Due to the weather the Queensland Museum Art Gallery closed, but the Science museum, featuring dinosaurs and fashion designers (strange, right?) was open, and free, so Jackie and I took a look around before heading to Boundary and Vulture, which had been described as an 'alternative' neighborhood. Turns out alternative simply means you can find patchouli perfume and gluten free menu options. More Aussie fashions lined the street, calling out my name, but I persevered and instead headed to the Roma Street Parkland, which had been suggested over the Botanic Gardens.

A sweet little park in the middle of the city, Roma Street Parkland is situated just above some judicial buildings and offers a Stairway of Knowledge that I felt needed to be mounted, as I can use all the help I can get these days. Strangely enough, the stairway consisted of only a handful of steps, so I am not sure if that means I did not ascertain the hearty amount of knowledge of which I am in need, or if each step is concentrated, like the frozen cans of orange juice you keep in the freezer. Regardless we wandered around the quiet park in the balmy afternoon, only to make our way back to hostel, with a quick stop to pick up the latest 1% sugar Mango Slurpee featured at any of the 100 million 7/11s located in this fine glorified town.

Back at the hostel Jackie made friends with some Dutch boys while I slipped into emo mode, deciding to go on a run in the rain to clear my head and tone my ass. Not sure either worked, but when I returned Jackie's posse had expanded to a group of adoring men, one of whom was an American from California who was not only attractive - but Caucasian. Crazy, I know. Luckily not too far into the conversation I announced I don't like white people (trust me, out of context it makes WAY less sense) to which Amsterdamer #1 replied - Go Obama! Oh, there are moments I am so proud to be an American. Especially the type that makes ridiculous declarations in mixed company.
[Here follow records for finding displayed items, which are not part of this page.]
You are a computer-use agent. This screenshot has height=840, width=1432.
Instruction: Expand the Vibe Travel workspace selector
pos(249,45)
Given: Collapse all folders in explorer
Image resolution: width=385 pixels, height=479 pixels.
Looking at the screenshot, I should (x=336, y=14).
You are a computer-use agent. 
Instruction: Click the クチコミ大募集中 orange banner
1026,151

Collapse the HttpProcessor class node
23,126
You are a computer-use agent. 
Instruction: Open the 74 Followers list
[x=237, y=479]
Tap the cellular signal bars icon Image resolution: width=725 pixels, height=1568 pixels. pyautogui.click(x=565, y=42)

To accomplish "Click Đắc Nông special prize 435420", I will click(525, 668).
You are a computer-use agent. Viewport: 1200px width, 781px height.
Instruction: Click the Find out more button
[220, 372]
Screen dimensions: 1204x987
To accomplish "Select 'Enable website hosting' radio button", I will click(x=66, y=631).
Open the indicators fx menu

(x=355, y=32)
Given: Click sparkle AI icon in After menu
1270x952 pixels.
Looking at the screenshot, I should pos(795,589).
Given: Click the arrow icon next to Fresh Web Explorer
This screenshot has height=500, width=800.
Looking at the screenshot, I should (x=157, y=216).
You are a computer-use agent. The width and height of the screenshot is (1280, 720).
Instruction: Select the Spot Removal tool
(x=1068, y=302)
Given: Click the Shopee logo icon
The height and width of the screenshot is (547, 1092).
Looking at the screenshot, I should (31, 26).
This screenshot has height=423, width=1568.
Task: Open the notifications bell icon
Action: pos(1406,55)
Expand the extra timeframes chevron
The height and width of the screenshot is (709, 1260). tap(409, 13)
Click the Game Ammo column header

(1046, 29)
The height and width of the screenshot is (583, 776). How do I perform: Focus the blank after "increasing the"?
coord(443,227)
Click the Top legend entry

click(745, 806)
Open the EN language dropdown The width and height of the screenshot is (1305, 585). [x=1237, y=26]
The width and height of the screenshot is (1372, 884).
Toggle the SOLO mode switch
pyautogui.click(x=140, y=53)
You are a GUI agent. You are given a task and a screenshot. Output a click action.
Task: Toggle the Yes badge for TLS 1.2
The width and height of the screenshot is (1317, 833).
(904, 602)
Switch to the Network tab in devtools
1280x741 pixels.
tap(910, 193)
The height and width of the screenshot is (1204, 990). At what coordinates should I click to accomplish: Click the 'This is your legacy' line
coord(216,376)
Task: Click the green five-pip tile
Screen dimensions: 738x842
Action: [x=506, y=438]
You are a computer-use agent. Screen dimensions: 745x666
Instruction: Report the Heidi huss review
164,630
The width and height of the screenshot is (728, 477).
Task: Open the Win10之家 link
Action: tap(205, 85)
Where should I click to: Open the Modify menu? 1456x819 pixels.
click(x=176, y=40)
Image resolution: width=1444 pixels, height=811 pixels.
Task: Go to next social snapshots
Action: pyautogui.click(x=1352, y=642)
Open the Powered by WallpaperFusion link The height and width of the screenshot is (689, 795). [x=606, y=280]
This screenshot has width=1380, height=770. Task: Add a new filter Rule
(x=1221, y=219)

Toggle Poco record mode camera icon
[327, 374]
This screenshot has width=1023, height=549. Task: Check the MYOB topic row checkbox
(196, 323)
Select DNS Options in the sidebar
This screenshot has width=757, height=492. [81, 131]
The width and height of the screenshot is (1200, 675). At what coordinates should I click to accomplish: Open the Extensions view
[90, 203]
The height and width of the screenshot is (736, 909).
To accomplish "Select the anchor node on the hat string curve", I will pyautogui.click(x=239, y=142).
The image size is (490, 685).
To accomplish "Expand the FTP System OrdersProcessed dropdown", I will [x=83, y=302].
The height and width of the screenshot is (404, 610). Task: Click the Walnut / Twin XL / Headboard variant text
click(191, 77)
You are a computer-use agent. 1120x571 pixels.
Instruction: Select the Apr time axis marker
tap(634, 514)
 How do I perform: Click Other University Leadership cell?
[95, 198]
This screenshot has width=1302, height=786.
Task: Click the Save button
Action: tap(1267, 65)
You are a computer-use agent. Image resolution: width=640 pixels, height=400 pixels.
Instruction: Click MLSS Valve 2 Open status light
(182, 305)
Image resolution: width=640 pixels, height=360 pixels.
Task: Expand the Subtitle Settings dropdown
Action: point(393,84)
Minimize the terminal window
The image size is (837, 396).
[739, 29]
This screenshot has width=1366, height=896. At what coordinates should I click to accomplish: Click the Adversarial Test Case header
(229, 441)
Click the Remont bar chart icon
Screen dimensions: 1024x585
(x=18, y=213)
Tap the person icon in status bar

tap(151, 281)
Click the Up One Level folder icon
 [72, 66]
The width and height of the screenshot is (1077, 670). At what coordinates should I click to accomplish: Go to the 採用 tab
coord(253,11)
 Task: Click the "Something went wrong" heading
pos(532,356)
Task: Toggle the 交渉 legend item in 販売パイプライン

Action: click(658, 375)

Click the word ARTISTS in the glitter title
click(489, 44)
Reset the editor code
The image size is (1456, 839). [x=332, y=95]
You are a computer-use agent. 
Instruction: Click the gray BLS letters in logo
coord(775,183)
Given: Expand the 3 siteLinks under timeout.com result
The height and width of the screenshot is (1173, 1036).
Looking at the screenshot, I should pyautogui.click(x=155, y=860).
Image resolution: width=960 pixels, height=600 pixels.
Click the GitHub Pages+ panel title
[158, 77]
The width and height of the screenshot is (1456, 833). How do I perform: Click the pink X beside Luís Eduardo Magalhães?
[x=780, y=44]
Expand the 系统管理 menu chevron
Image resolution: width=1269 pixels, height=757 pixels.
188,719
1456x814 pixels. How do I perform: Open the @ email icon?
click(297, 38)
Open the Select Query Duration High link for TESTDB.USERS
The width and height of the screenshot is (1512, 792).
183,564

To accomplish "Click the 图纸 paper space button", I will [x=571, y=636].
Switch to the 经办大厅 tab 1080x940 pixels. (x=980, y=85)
Having shot something shortly before skipping town, my night consisted of editing film and watching the equivalent of the spinning ball of death on my computer screen, trying to will the images to upload more quickly with the spotty, yet overpriced WiFi offered in the hostel lobby. Unsuccessful, I made my way upstairs and quickly fell asleep, only to be awoken by Jackie coming home from a hostel outing and then again at 4am - man, this jet lag really is a bitch!

With limited funds, temperamental weather and closed roads, there really is no telling where we will head next!